▶ [Records shown]
######

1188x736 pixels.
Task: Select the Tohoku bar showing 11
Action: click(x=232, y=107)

######

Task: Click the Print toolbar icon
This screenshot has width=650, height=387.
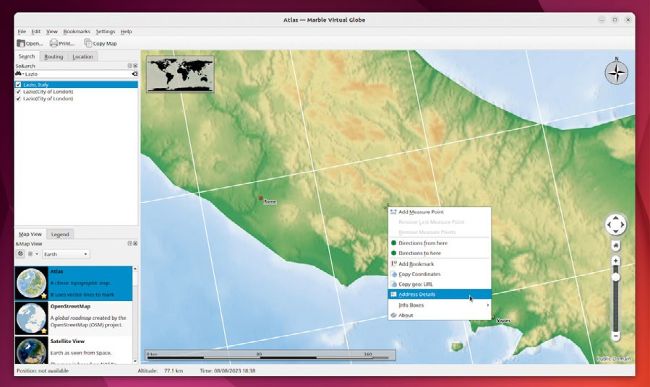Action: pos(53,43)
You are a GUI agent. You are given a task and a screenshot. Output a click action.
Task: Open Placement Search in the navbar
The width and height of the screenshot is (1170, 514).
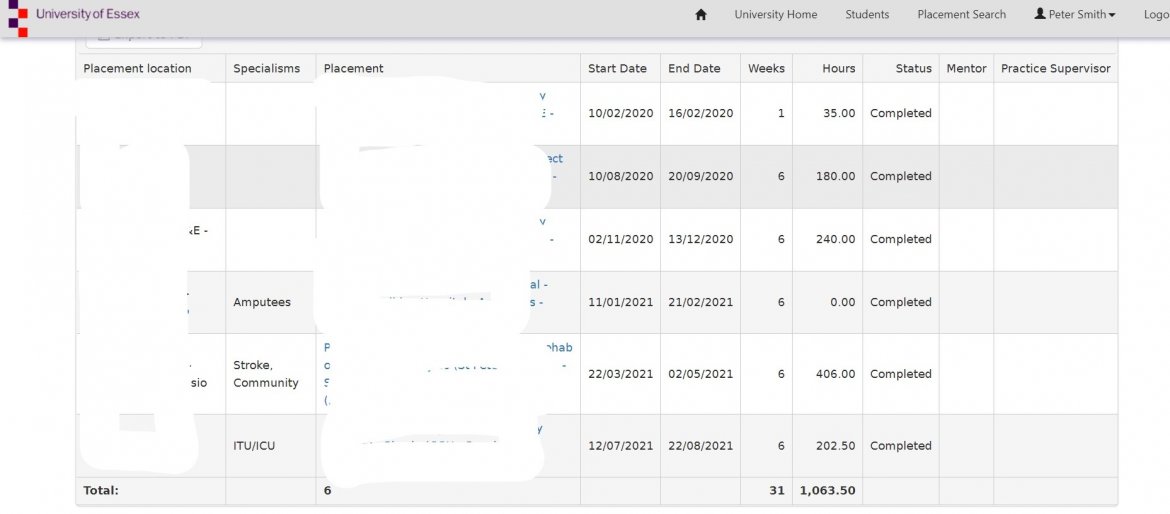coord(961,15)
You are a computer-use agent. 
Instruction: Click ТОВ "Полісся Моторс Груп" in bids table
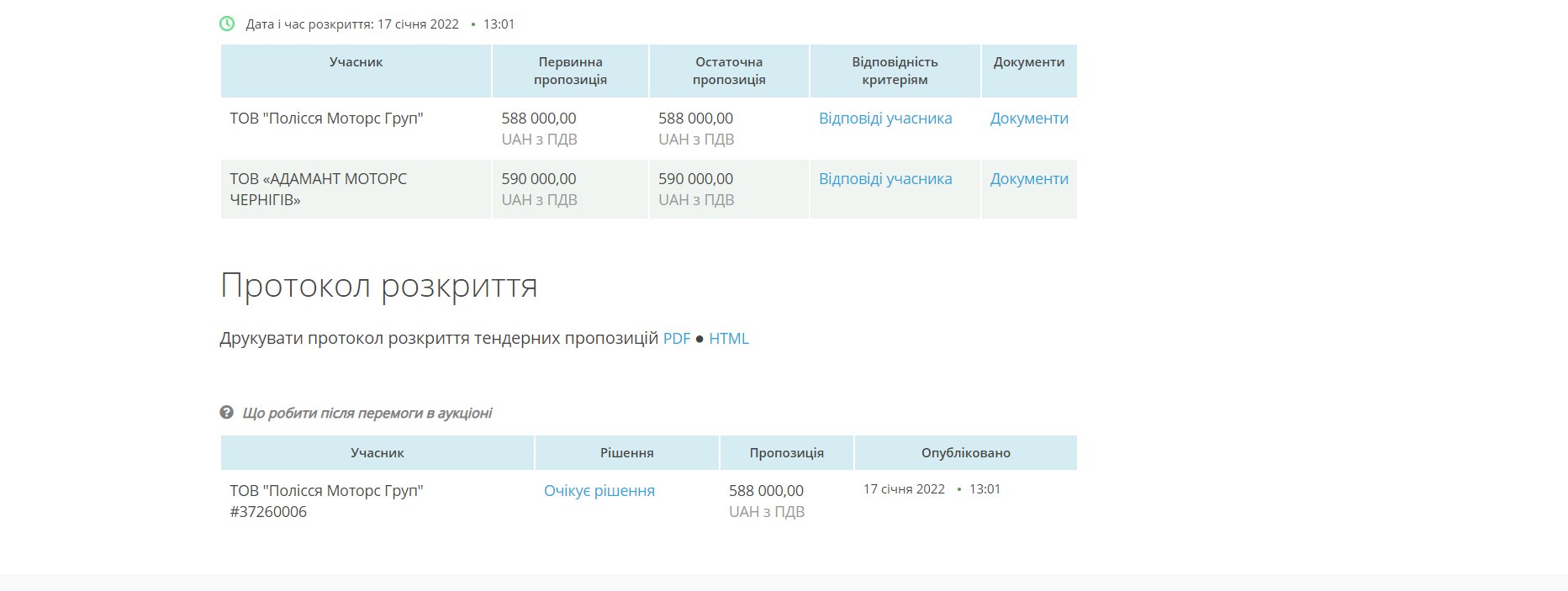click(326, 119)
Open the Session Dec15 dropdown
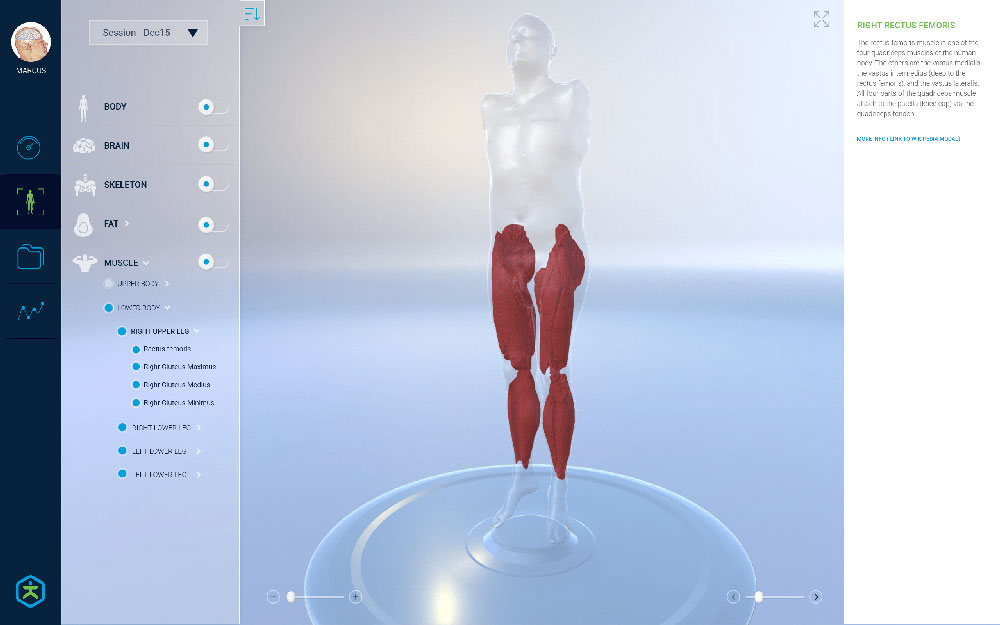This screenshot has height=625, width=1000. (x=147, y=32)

######

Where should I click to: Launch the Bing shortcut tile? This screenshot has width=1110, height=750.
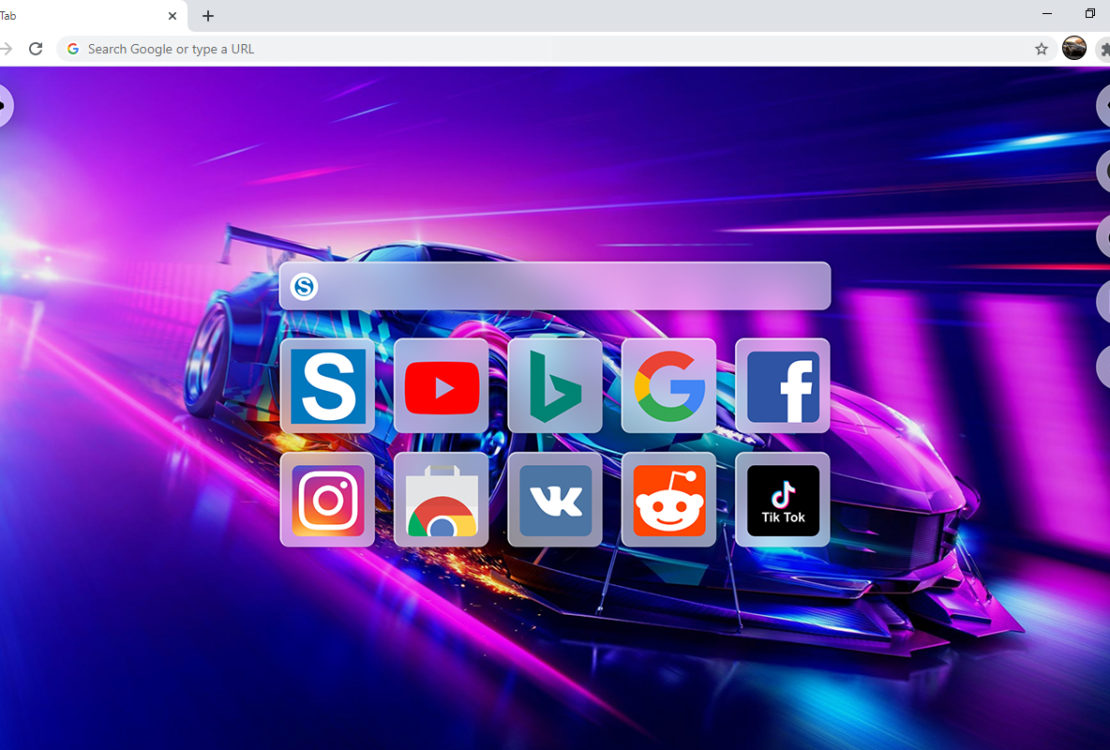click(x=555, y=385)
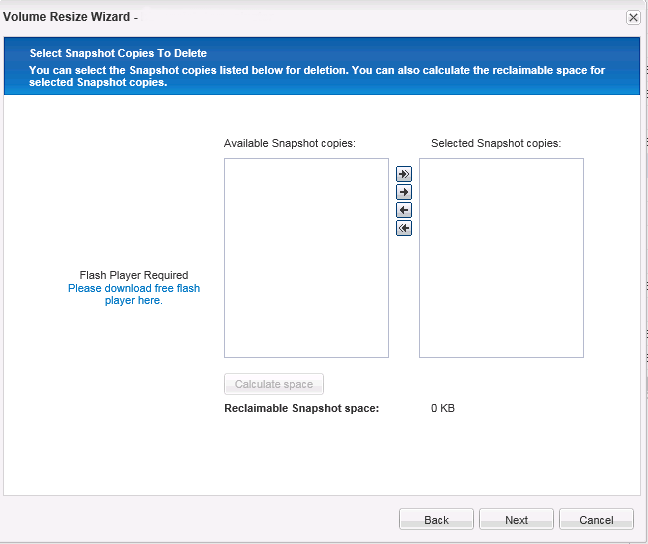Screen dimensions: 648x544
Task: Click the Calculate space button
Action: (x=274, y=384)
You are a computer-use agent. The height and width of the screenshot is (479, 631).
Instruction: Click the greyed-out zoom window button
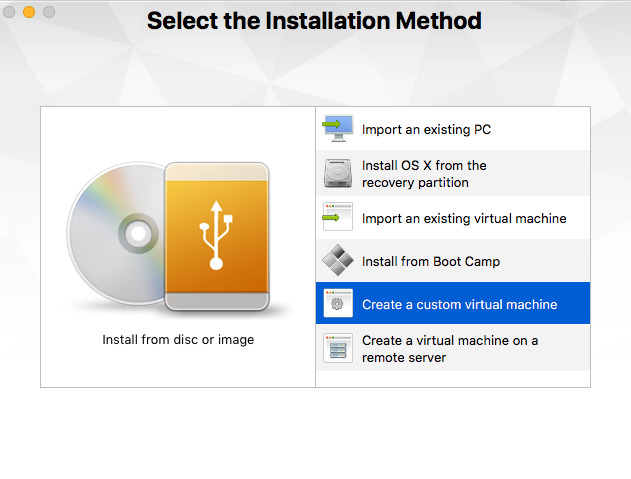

######

▶ [Directions for this task] In the listing, find every line with the word "computer" and return it.

▶ [Result of the exercise]
You are a computer-use agent. 
You are a computer-use agent. The height and width of the screenshot is (479, 631).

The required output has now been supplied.